### Assignment
In the entries below, find every line holding the string "Given" and collect it.

### Data provided

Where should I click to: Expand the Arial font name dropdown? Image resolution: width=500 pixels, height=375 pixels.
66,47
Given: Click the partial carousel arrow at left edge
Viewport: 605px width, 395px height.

--

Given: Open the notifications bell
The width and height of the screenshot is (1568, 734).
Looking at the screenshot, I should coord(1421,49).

* * *

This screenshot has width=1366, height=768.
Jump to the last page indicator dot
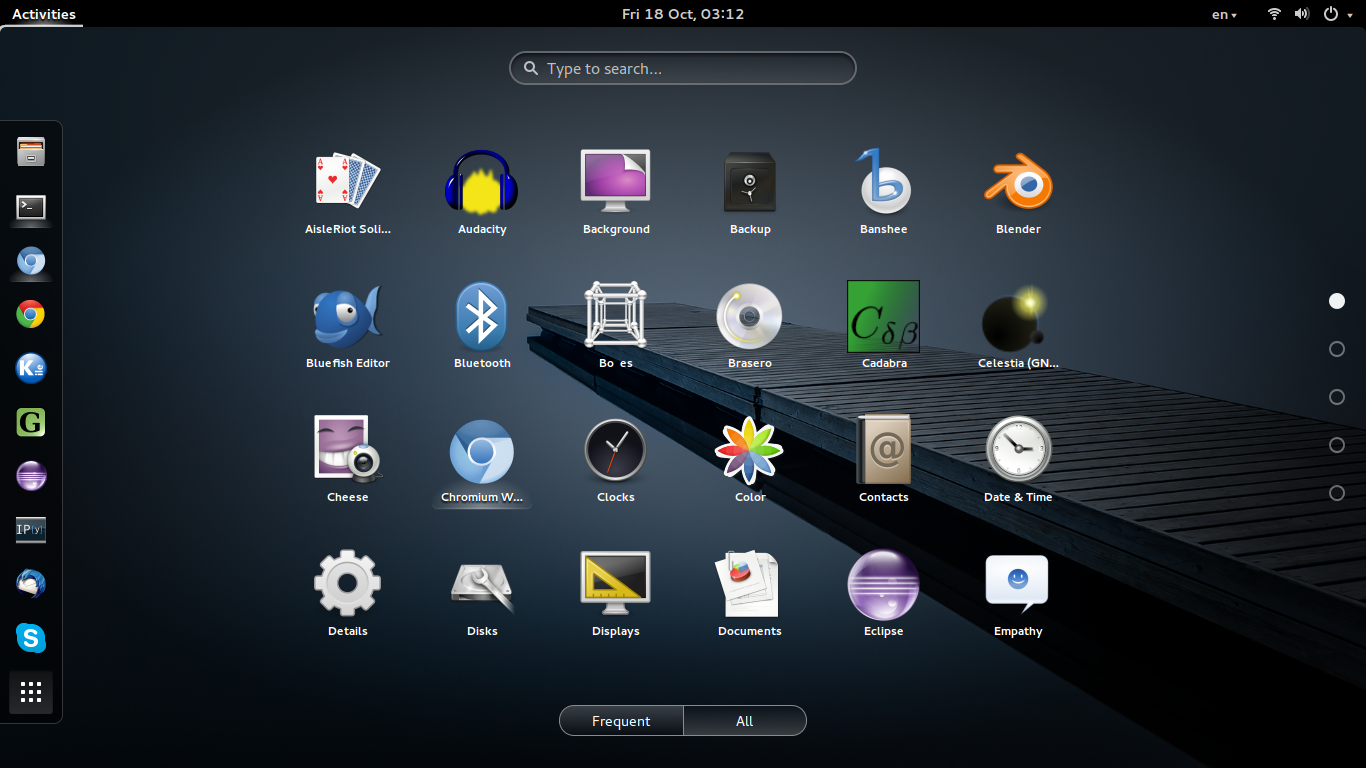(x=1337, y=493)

### Completed task
Given: Click the partial carousel arrow at left edge
Given: Open the notifications bell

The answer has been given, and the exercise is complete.